Trump remained friends with Cohn even after the lawyer was disbarred in New York on ethics charges. However, Trump cut all business and personal ties to Cohn when he was dying of AIDS.

Trump knew Cohn was a closeted homosexual. Politico’s Michael Kruse says, “(Cohn) was a tangle of contradictions, a Jewish anti-Semite and a homosexual homophobe, vehemently closeted but insatiably promiscuous. In 1964, ’69 and ’71, he had been tried and acquitted of federal charges of conspiracy, bribery and fraud, giving him — at least in the eyes of a certain sort — an aura of battle-tested toughness, the perception of invincibility.”

Kruse says that people who have known both Cohn and Trump say they “see in Trump today unmistakable signs of the enduring influence of Cohn. The frank belligerence. The undisguised disregard for niceties and convention. The media manipulation clotted with an abiding belief in the potent currency of celebrity.”

Many years ago, Cohn introduced Trump to two men, Paul Manafort and Roger Stone, who are playing a crucial role in his presidential campaign. They are longtime political manipulators involved in the Republican “establishment.”

The soft-spoken Manafort is now running Trump’s campaign. He studied under James A. Baker III who was Reagan’s Chief of Staff and George H.W. Bush’s Secretary of State. Trump denounces all those horrible Washington lobbyists.
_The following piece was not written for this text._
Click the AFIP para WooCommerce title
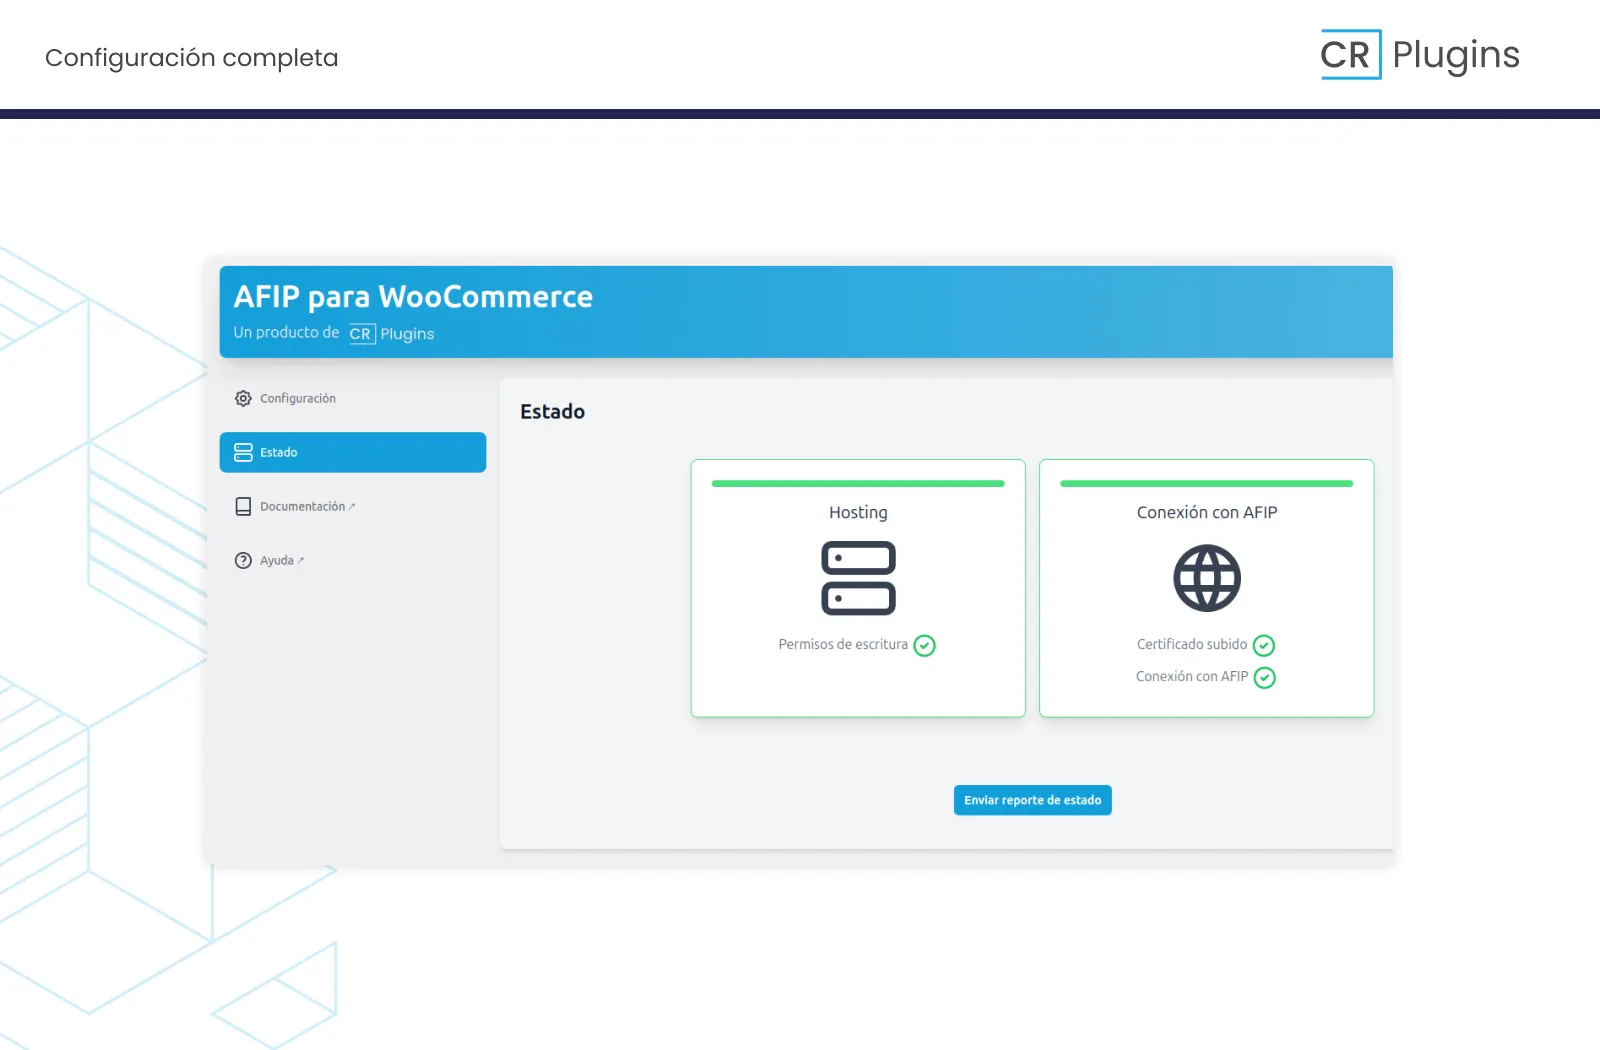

But Manafort is one of the sleaziest lobbyists in D.C.

Manafort was a lobbyist for despots in the Philippines, the Dominican Republic, Nigeria, Equatorial Guinea and Somalia. The Center for Public Integrity released a report, which detailed the firm’s work, entitled “The Torturers’ Lobby.” Manafort would clean up a dictator’s image, coach him on how to present himself and have him booked on 60 Minutes and Nightline.

While Manafort is low-key, Roger Stone is a loudmouth. He has specialized in campaign “dirty tricks” since Nixon. For example, he created a pseudonym and made contributions on behalf of the Young Socialist Alliance to one of Nixon’s potential challengers.

Stone recently claimed that Ted Cruz’s father was involved in the JFK assassination. He has said that Bernie Sanders should be shot for treason.

Stone is now calling for a McCarthyite witchhunt against Muslims.

He is specifically asking if Hillary Clinton’s close adviser Huma Abedin is a “Saudi spy” or a “terrorist agent.”

Newt Gingrich has jumped in with a proposal to revive the House UnAmerican Activities Committee to go after Muslims. He is a Trump supporter and says he is willing to serve as Donald’s vice president.

It will be a very ugly campaign.

This opinion column does not necessarily reflect the views of Boulder Weekly.